Why are these important? For the most part, you only have to worry about CMBSs and CDOs if you're investing in banks. They're the ones playing around with these particular "financial weapons of mass destruction." Unfortunately, the same is not true for ARSs -- these are rapidly evolving into a problem for everybody.

Background
As fellow Fool Dan Caplinger explained in last month's "Auction-Rate Anxiety," an ARS is a debt offering that's come into favor among certain issuers recently. It works like this:

  • A borrower, such as New York's Port Authority, needs cash. It can raise cash by floating a traditional bond that offers a fixed interest rate, or take the (perceived to be only slightly) riskier route of auctioning ARSs to the lowest bidder.
  • A "lender" such as Bed Bath & Beyond (Nasdaq: BBBY) has cash and wants to deploy it profitably, but doesn't want to tie its money up in a long-term commitment.
  • Enter the ARS. The borrower offers ARSs to interested buyers, looking for someone to lend it money at a low interest rate.
  • Rates reset every seven, 28, or 35 days, as new auctions are held. Thus, the borrower can take advantage of falling interest rates. For the lender, its cash is only tied up for a week, or, at worst, a month, at which point it can convert its ARSs back into cash.

Or it should
In February 2008, the system described above blew up. Or rather, froze up. Banks, strapped for cash, refused to fulfill their implied role of stepping in to buy ARSs when bids failed to materialize. As a result, auctions began to "fail."

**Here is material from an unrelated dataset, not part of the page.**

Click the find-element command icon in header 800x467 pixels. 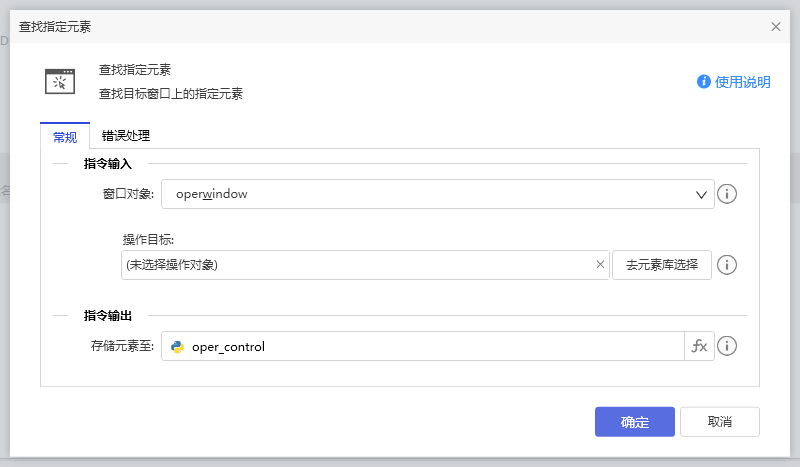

As borrowers' ARSs came up for reset, not enough lenders bid to take over the ARSs at attractive interest rates. In this situation, a current ARS holder (Bed Bath in the above example) must hold the ARS. Bed Bath cannot force the issuer to repurchase the ARS, but it is compensated for the inconvenience by being paid a specified "penalty" interest rate. Media reports cite spikes from 3% and 4% auction rates, to as high as 12% and 15% penalty rates.

Watch your ARS
Lousy news for the borrowers, no doubt. Lately, everyone from the Port Authority, to the District of Columbia, to Georgetown University has seen its ARS interest rates skyrocket. But for individual investors, the crisis poses a different dilemma.

You see, the lenders stuck with all these illiquid ARSs are the companies we own. Bed Bath & Beyond isn't just a name I pulled out of a hat. In an 8-K filing with the SEC last month, it confirmed that: "the auction process for the Company's auction-rate securities has recently failed ... These failed auctions result in a lack of liquidity in the security ..."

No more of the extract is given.